Yang paling mudah kita baca dari kasus tersebut adalah adanya trend makin maraknya umat Islam saling bermusuhan dan saling mencurigai sesama mereka dengan menggunakan isu bid'ah. Mari kita renungkan, apakah kondisi seperti itu harus terjadi terus menerus di kalangan umat Islam? Di beberapa negara Muslim, seperti di Pakistan, isu itu telah menyulut perang saudara berdarah antar umat Islam hingga saat ini. Sudah tak terhitung nyawa yang melayang karena pertikian seperti itu.

Mari kita simak sejenak fatwa Syeh Azhar Atiyah Muhammad Saqr yang dikeluarkan pada tahun 1997. Bahwa sebenarnya isu bid'ah yang berkembang di masyarakat Muslim saat ini disebabkan oleh perbedaan memaknai bi'dah apakah secara etimologis (bahasa) atau terminologis (istilah). Syeh Atiyah menjelaskan lebih jauh: Dalam kitab "Al-Nihayah fi Gharibil Hadits wal Athar" karangan Ibnu Atsir dalam pembahasan "ba da 'a" (asal derivatif kata bid'ah) dan dalam pembahasan hadist Umar r.a. masalah menghidupkan malam Ramadhan: " Inilah sebaik-baik bid'ah", dikatakan bahwa bid'ah terbagi menjadi dua, ada 1) bid'ah huda (bid'ah benar sesuai petunjuk) dan ada 2) bid'ah sesat. Bid'ah yang betentangan dengan perintah Allah dan Rasulnya s.a.w. maka itulah bid'ah yang dilarang dan sesat. Dan bid'ah yang masuk dalam generalitas perintah Allah dan Rasulnya s.a.w. maka itu termasukbid'ah yang terpuji dan sesuai petunjuk agama. Apa yang tidak pernah dilakukan Rasulullah s.a.w. tapi sesuai dengan perintah agama, termasuk pekerjaan yang terpuji secara agama seperti bentuk-bentuk santunan sosial yang baru. Ini juga bid'ah namun masuk dalam ketentuan hadist Nabi s.a.w. diriwayatkan dari Jarir bin Abdullah oleh Imam Muslim: "Barang siapa merintis dalam Islam pekerjaaan yang baik kemudian dilakukan oleh generasi setelahnya, maka ia mendapatkan sama dengan orang melakukannya tanpa dikurangi sedikitpun. Dan barangsiapa merintis dalam Islam pekerjaan yang tercela, kemudian dilakukan oleh generasi setelahnya, maka ia mendapatkan dosa orang yang melakukannya dengan tanpa dikurangi sedikitpun" (H.R. Muslim).

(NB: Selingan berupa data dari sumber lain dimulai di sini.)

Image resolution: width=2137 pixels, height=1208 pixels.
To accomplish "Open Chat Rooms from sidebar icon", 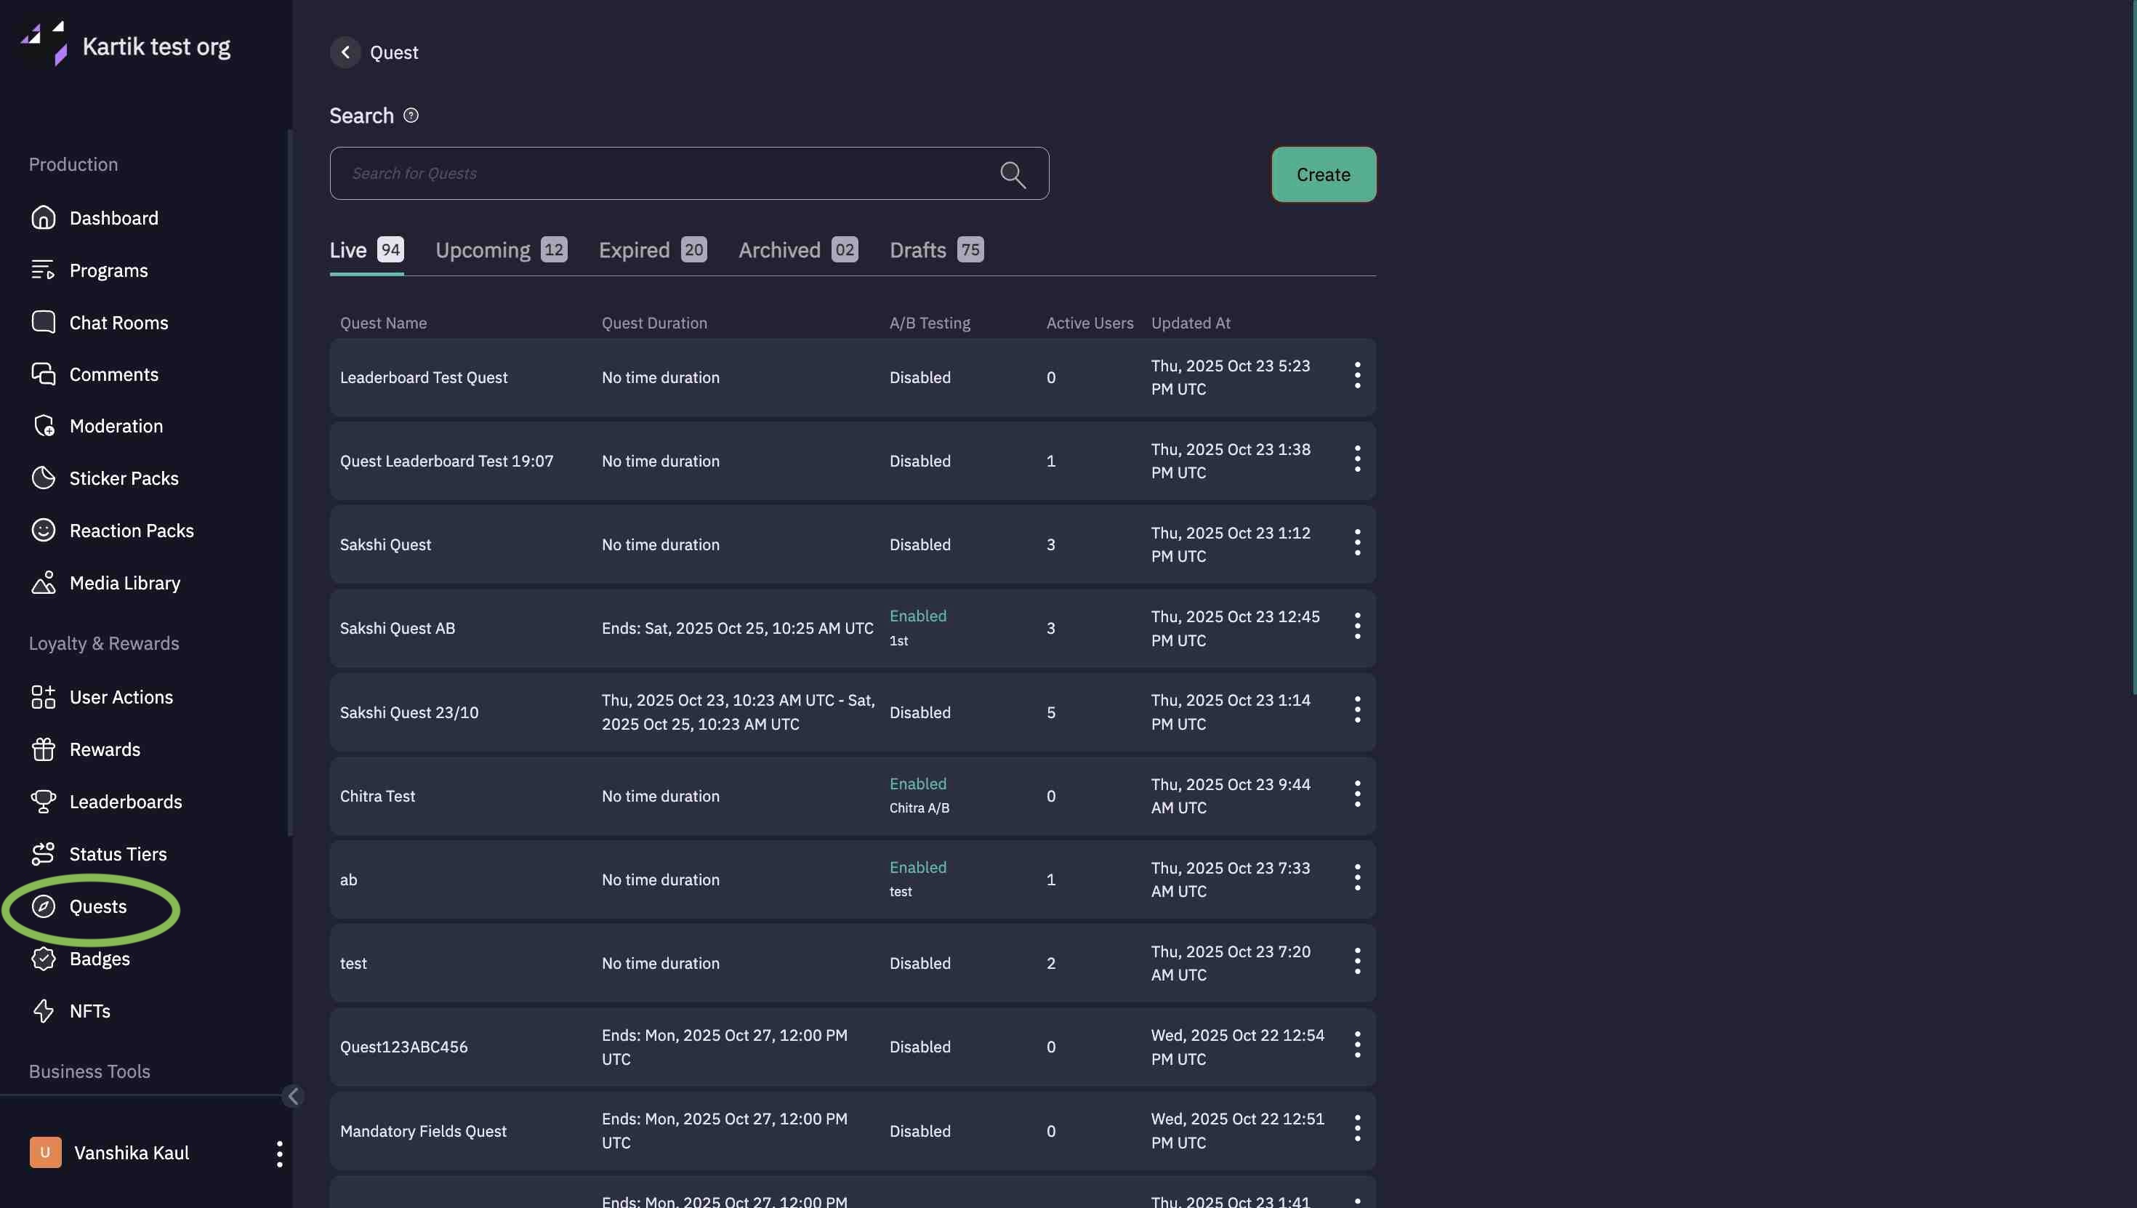I will coord(43,322).
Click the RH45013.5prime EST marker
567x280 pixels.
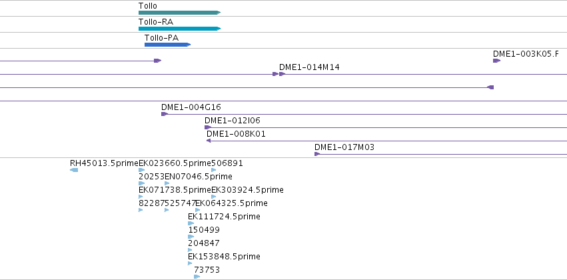click(74, 170)
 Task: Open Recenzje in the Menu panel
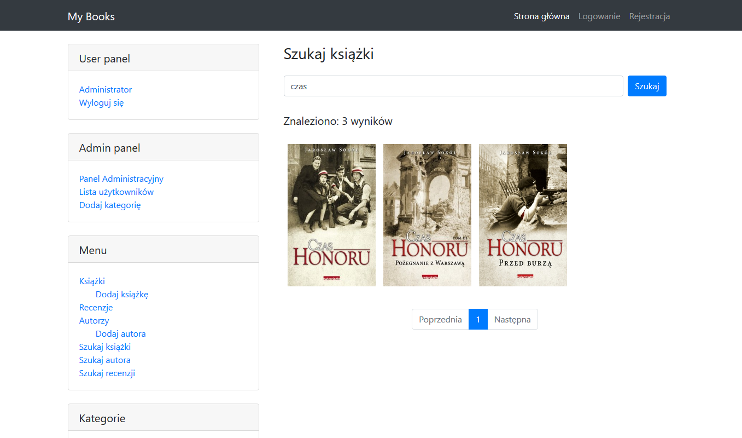pos(96,308)
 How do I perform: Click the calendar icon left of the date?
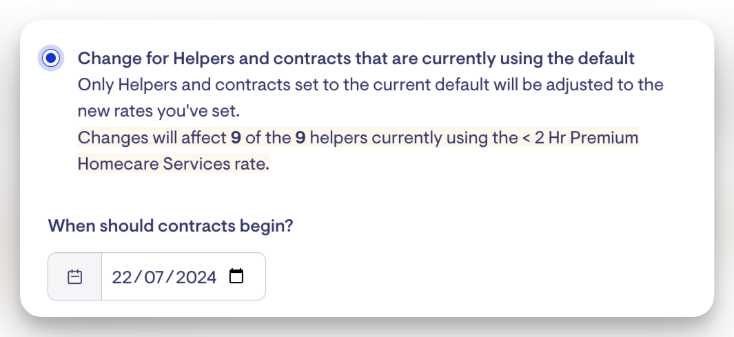(74, 277)
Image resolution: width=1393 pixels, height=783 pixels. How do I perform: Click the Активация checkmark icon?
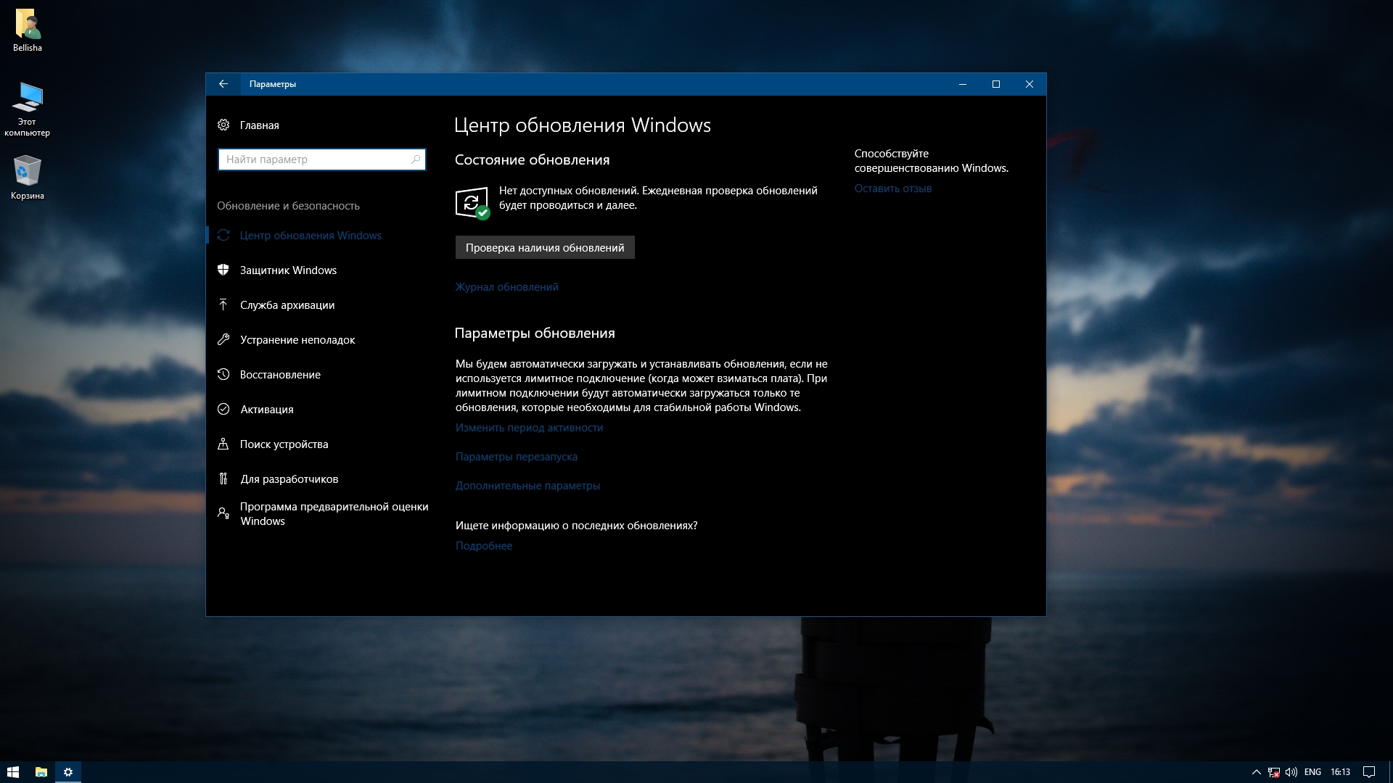(223, 410)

Stateman Umar bin Khattab r.a. "Inilah bid'ah terbaik" masuk kategori bid'ah yang terpuji. Umar melihat bahwa sholat tarawih di masjid merupakan bid'ah yang baik, karena Rasulullah s.a.w. tidak pernah melakukannya, tapi Rasulullah s.a.w. melakukan sholat berjamaah di malam hari Ramadhan beberapa hari lalu meninggalkannya dan tidak melakukannya secara kontinyu, apalagi memerintahkan umat islam untuk berjamaah di masjid seperti sekarang ini. Demikian juga pada zaman Abu Bakar r.a. sholat Tarawih belum dilaksanakan secara berjamaah. Umar r.a. lah yang memulai menganjurkan umat Islam sholat tarawih berjamaah di masjid.

Para ulama melihat bahwa melestarikan tindakan Umar tesebut, termasuk sunnah karena Rasulullah s.a.w. pernah bersabda "Hendaknya kalian mengikuti sunnahku dan sunnah Khulafaurrashiidn setelahku" (H.R. IbnuMajah dll.) Rasulullah s.a.w. juga pernah bersabda: "Ikutilah dua orang setelahku, yaitu Abu Bakar dan Umar". (H.R. Tirmidzi dll).

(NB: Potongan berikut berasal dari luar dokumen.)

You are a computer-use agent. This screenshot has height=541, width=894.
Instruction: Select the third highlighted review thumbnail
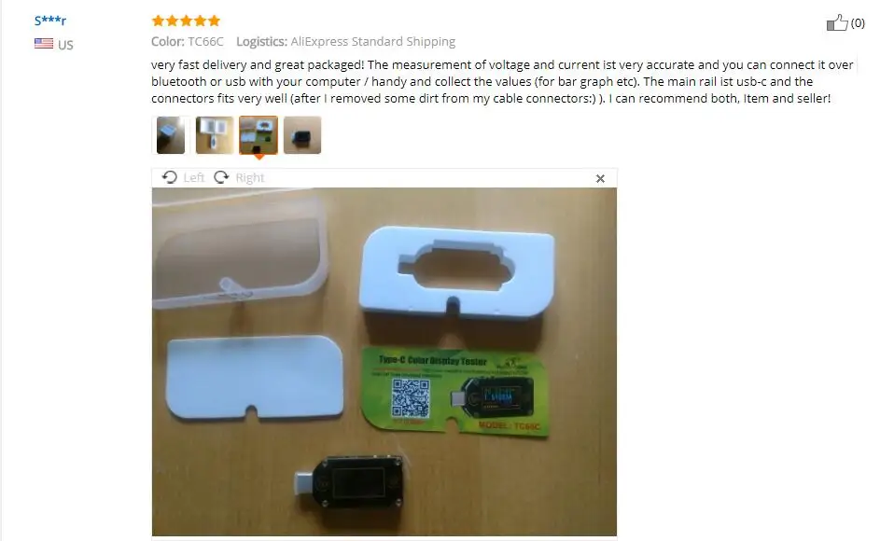[258, 135]
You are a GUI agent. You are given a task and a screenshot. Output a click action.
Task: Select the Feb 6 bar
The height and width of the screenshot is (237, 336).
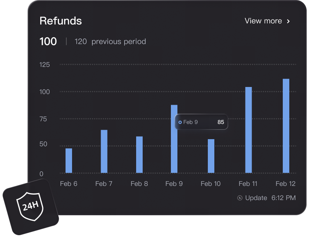coord(69,161)
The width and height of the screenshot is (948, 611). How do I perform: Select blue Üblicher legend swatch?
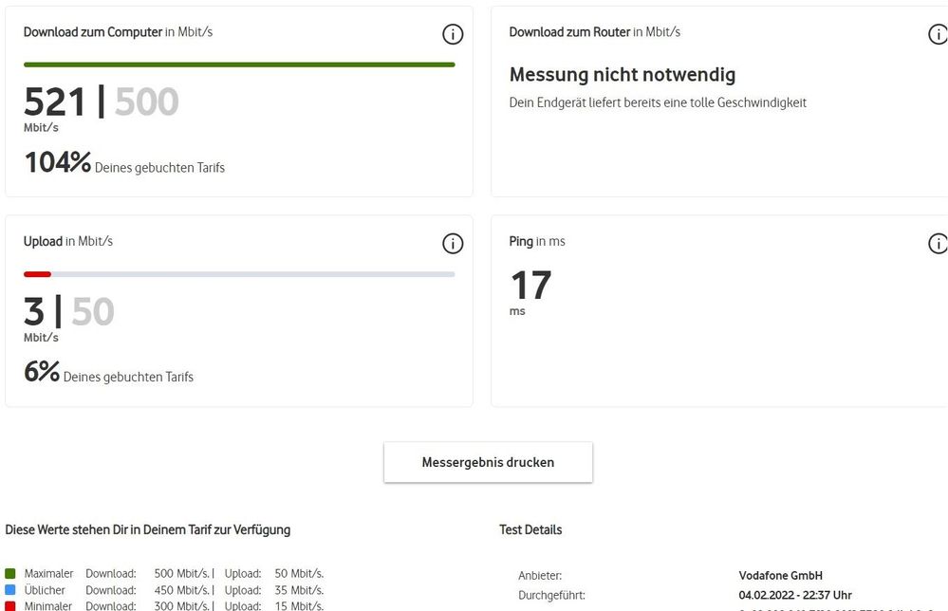coord(10,590)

Dengan pengertian seperti itu, maka menafsirkan hadist Rasulullah s.a.w. yang artinya "setiap baru diciptakan dalam agama adalah bid'ah" harus dengan ketentuan bahwa hal baru tersebut memang bertentangan dengan aturan dasar syariat dan tidak sesuai dengan ajaran hadist. Mengkaji masalah bid'ah memerlukan pendefinisian yang berkembang dan muncul di seputar penggunaan kata bid'ah tersebut. Perbedaan definisi bisa berpengaruh pada perbedaan hukum yang diterapkan. Tanpa mendefinisikan bid'ah secara benar maka kita hanya akan terjerumus pada perbedaan hukum, perbedaan pendapat dan bahkan pertikaian. Demikian juga mendefinisikan bid'ah yang sesat dan masuk neraka, tidaklah mudah.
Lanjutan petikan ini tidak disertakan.